Happy Friday everyone! It was a short week due to President’s Day on Monday, but we still had an onslaught of important economic releases packed into the 4 days after the break. Both the stock market and bond markets opened Friday morning at a similar spot to where they opened at the start of the week, but the midweek market movements show a different story.

This morning, we received the initial GDP print for Q4 2025. Q4 GDP came in at a meager 1.4% quarter over quarter, versus estimates of 2.8%. Just a month ago, the Atlanta Fed’s GDP Now model was calling for a GDP print of 5.4%. This figure was touted by multiple public figures and across the financial news world. In just a few short weeks, that figure fell to 3% on Thursday. The final dagger was Thursday’s release of the US Trade Balance. Which saw the trade balance decline to -$70.3 billion versus estimates of -$55.5 billion. The decline was largely spurred by a swing in gold trading as well as imports of digital trade equipment.

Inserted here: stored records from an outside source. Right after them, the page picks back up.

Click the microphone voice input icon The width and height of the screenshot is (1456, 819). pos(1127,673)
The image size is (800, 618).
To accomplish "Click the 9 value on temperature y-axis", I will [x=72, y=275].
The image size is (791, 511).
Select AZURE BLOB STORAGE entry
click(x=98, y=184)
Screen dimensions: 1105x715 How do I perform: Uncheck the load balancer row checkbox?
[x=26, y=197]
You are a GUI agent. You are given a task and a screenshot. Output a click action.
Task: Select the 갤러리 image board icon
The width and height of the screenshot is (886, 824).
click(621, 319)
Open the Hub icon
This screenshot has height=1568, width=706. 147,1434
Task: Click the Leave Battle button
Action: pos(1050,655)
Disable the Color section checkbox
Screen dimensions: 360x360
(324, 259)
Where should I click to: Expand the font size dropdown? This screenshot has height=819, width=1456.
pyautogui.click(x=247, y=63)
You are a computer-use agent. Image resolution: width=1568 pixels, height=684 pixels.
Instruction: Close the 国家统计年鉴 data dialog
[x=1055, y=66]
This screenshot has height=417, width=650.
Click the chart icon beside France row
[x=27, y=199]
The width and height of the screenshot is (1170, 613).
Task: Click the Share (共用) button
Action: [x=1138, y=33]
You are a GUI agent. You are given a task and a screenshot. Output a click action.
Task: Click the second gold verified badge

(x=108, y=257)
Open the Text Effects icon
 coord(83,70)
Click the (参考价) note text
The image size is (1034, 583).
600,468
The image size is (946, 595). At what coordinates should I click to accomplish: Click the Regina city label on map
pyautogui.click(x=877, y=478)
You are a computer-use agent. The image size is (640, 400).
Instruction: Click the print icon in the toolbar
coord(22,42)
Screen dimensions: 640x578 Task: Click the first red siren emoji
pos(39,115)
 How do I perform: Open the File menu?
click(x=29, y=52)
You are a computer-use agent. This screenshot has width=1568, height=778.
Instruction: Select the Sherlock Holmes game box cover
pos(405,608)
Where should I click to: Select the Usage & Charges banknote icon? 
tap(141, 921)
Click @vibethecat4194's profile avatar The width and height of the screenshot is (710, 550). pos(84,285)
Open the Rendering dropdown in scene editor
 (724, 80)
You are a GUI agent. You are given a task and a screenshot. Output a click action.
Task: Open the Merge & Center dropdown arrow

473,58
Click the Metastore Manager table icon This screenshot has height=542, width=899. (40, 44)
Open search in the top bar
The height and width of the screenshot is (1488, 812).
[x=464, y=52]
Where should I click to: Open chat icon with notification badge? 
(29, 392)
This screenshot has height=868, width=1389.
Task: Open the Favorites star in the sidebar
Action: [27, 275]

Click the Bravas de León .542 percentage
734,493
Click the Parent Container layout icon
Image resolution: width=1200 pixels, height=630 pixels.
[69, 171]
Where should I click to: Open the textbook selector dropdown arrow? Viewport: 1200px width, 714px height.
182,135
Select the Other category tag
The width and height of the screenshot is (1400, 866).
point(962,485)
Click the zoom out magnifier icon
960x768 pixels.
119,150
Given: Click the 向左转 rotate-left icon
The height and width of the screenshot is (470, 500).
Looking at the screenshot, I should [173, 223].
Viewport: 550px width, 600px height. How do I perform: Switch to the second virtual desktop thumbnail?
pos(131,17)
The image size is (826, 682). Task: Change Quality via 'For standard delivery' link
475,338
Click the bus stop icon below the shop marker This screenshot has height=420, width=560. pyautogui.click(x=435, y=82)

As we dive further into the GDP print, we can see a few major contributing factors. First and foremost, we had a record setting government shutdown in Q4. Federal spending alone was estimated to have taken over 1% off the advanced estimate for Q4’s GDP print, the worst impact since 1994. The second major contributing factor was a slowdown in consumer spending. December’s retail sales figures came in flat and personal spending came in at 0.4% month over month. Government spending is expected to rebound for Q1 2026, barring another record-breaking government shutdown.

We also received December’s PCE prints. Year over year PCE came in at 2.9% versus estimates of 2.8% and core PCE came in at 3.0% against estimates of 2.9%. Slightly elevated against expectations and an increase from November, the December print posts the highest year over year rise since October of 2023. If core PCE continues to hover around 3%, there will be continued pressure on the Fed to hold rates steady for longer.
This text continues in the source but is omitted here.